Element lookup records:
+ + + + +

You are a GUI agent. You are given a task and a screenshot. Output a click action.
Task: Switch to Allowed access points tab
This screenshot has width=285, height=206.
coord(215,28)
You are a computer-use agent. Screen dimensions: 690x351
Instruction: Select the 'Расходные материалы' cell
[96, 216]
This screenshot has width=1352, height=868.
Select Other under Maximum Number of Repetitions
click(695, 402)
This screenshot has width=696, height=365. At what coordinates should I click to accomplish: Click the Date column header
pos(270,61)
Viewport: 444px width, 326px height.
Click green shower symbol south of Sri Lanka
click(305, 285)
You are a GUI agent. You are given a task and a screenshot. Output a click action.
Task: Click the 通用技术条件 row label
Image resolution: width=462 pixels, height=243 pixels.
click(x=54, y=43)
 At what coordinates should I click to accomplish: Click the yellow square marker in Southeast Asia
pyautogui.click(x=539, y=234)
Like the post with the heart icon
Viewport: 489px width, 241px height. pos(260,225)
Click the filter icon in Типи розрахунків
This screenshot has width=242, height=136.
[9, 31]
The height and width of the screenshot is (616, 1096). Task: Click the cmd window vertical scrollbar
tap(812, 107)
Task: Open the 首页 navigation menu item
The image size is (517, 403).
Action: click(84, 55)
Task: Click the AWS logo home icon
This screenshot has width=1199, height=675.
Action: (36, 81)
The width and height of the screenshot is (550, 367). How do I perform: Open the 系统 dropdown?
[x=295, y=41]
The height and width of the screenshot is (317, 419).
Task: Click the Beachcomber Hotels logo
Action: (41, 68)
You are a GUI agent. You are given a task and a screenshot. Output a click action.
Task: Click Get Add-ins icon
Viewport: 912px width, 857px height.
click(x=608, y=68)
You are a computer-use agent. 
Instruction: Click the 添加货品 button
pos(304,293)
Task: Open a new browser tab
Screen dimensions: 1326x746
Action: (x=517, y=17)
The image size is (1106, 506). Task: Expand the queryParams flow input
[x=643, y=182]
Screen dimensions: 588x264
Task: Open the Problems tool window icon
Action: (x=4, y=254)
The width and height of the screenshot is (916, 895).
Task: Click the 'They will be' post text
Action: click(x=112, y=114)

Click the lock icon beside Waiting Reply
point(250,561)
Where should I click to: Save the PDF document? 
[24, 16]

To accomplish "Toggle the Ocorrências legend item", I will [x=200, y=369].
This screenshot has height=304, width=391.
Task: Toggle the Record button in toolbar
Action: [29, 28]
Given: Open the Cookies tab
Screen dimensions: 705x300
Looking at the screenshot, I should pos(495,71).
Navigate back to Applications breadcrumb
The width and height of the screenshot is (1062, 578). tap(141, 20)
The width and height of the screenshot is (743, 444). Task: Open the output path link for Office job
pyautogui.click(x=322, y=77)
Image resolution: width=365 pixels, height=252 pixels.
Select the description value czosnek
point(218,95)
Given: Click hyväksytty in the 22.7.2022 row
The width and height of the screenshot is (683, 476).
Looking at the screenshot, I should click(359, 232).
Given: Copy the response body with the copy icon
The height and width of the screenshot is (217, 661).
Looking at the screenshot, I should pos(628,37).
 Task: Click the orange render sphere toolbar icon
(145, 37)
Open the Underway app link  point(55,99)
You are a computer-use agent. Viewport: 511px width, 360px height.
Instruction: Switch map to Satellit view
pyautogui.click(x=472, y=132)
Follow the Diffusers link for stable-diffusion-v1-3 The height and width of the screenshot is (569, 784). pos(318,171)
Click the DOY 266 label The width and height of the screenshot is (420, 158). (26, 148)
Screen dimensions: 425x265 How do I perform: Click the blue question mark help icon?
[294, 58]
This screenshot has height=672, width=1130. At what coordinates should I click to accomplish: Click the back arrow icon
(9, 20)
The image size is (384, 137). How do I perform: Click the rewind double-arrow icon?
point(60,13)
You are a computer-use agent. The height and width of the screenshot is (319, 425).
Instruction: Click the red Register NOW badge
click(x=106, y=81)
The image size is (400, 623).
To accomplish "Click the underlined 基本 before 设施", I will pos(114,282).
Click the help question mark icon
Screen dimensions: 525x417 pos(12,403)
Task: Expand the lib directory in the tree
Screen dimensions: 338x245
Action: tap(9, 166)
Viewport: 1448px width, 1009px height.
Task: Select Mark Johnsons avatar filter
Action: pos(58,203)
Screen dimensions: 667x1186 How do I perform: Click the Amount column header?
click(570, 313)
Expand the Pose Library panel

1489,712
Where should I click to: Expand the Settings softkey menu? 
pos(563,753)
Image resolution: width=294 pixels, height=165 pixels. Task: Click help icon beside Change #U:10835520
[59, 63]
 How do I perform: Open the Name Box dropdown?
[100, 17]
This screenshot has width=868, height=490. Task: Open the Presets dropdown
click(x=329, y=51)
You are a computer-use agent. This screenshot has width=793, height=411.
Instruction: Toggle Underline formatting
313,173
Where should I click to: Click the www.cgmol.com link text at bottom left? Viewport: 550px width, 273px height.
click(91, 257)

+ + + + +

## [Written problem]
Return all of the records above line for line, changing nothing.

## [Task response]
You are a GUI agent. You are given a task and a screenshot. Output a click action.
Task: Switch to Allowed access points tab
This screenshot has width=285, height=206.
coord(215,28)
You are a computer-use agent. Screen dimensions: 690x351
Instruction: Select the 'Расходные материалы' cell
[96, 216]
This screenshot has width=1352, height=868.
Select Other under Maximum Number of Repetitions
click(695, 402)
This screenshot has width=696, height=365. At what coordinates should I click to accomplish: Click the Date column header
pos(270,61)
Viewport: 444px width, 326px height.
Click green shower symbol south of Sri Lanka
click(305, 285)
You are a GUI agent. You are given a task and a screenshot. Output a click action.
Task: Click the 通用技术条件 row label
Image resolution: width=462 pixels, height=243 pixels.
click(x=54, y=43)
 At what coordinates should I click to accomplish: Click the yellow square marker in Southeast Asia
pyautogui.click(x=539, y=234)
Like the post with the heart icon
Viewport: 489px width, 241px height. pos(260,225)
Click the filter icon in Типи розрахунків
This screenshot has width=242, height=136.
[9, 31]
The height and width of the screenshot is (616, 1096). Task: Click the cmd window vertical scrollbar
tap(812, 107)
Task: Open the 首页 navigation menu item
The image size is (517, 403).
Action: click(84, 55)
Task: Click the AWS logo home icon
This screenshot has width=1199, height=675.
Action: (36, 81)
The width and height of the screenshot is (550, 367). How do I perform: Open the 系统 dropdown?
[x=295, y=41]
The height and width of the screenshot is (317, 419).
Task: Click the Beachcomber Hotels logo
Action: (41, 68)
You are a GUI agent. You are given a task and a screenshot. Output a click action.
Task: Click Get Add-ins icon
Viewport: 912px width, 857px height.
click(x=608, y=68)
You are a computer-use agent. 
Instruction: Click the 添加货品 button
pos(304,293)
Task: Open a new browser tab
Screen dimensions: 1326x746
Action: (x=517, y=17)
The image size is (1106, 506). Task: Expand the queryParams flow input
[x=643, y=182]
Screen dimensions: 588x264
Task: Open the Problems tool window icon
Action: (x=4, y=254)
The width and height of the screenshot is (916, 895).
Task: Click the 'They will be' post text
Action: click(x=112, y=114)

Click the lock icon beside Waiting Reply
point(250,561)
Where should I click to: Save the PDF document? 
[24, 16]

To accomplish "Toggle the Ocorrências legend item", I will [x=200, y=369].
This screenshot has height=304, width=391.
Task: Toggle the Record button in toolbar
Action: [29, 28]
Given: Open the Cookies tab
Screen dimensions: 705x300
Looking at the screenshot, I should pos(495,71).
Navigate back to Applications breadcrumb
The width and height of the screenshot is (1062, 578). tap(141, 20)
The width and height of the screenshot is (743, 444). Task: Open the output path link for Office job
pyautogui.click(x=322, y=77)
Image resolution: width=365 pixels, height=252 pixels.
Select the description value czosnek
point(218,95)
Given: Click hyväksytty in the 22.7.2022 row
The width and height of the screenshot is (683, 476).
Looking at the screenshot, I should click(359, 232).
Given: Copy the response body with the copy icon
The height and width of the screenshot is (217, 661).
Looking at the screenshot, I should pos(628,37).
 Task: Click the orange render sphere toolbar icon
(145, 37)
Open the Underway app link  point(55,99)
You are a computer-use agent. Viewport: 511px width, 360px height.
Instruction: Switch map to Satellit view
pyautogui.click(x=472, y=132)
Follow the Diffusers link for stable-diffusion-v1-3 The height and width of the screenshot is (569, 784). pos(318,171)
Click the DOY 266 label The width and height of the screenshot is (420, 158). (26, 148)
Screen dimensions: 425x265 How do I perform: Click the blue question mark help icon?
[294, 58]
This screenshot has height=672, width=1130. At what coordinates should I click to accomplish: Click the back arrow icon
(9, 20)
The image size is (384, 137). How do I perform: Click the rewind double-arrow icon?
point(60,13)
You are a computer-use agent. The height and width of the screenshot is (319, 425).
Instruction: Click the red Register NOW badge
click(x=106, y=81)
The image size is (400, 623).
To accomplish "Click the underlined 基本 before 设施", I will pos(114,282).
Click the help question mark icon
Screen dimensions: 525x417 pos(12,403)
Task: Expand the lib directory in the tree
Screen dimensions: 338x245
Action: tap(9, 166)
Viewport: 1448px width, 1009px height.
Task: Select Mark Johnsons avatar filter
Action: pos(58,203)
Screen dimensions: 667x1186 How do I perform: Click the Amount column header?
click(570, 313)
Expand the Pose Library panel

1489,712
Where should I click to: Expand the Settings softkey menu? 
pos(563,753)
Image resolution: width=294 pixels, height=165 pixels. Task: Click help icon beside Change #U:10835520
[59, 63]
 How do I perform: Open the Name Box dropdown?
[100, 17]
This screenshot has width=868, height=490. Task: Open the Presets dropdown
click(x=329, y=51)
You are a computer-use agent. This screenshot has width=793, height=411.
Instruction: Toggle Underline formatting
313,173
Where should I click to: Click the www.cgmol.com link text at bottom left? Viewport: 550px width, 273px height.
click(91, 257)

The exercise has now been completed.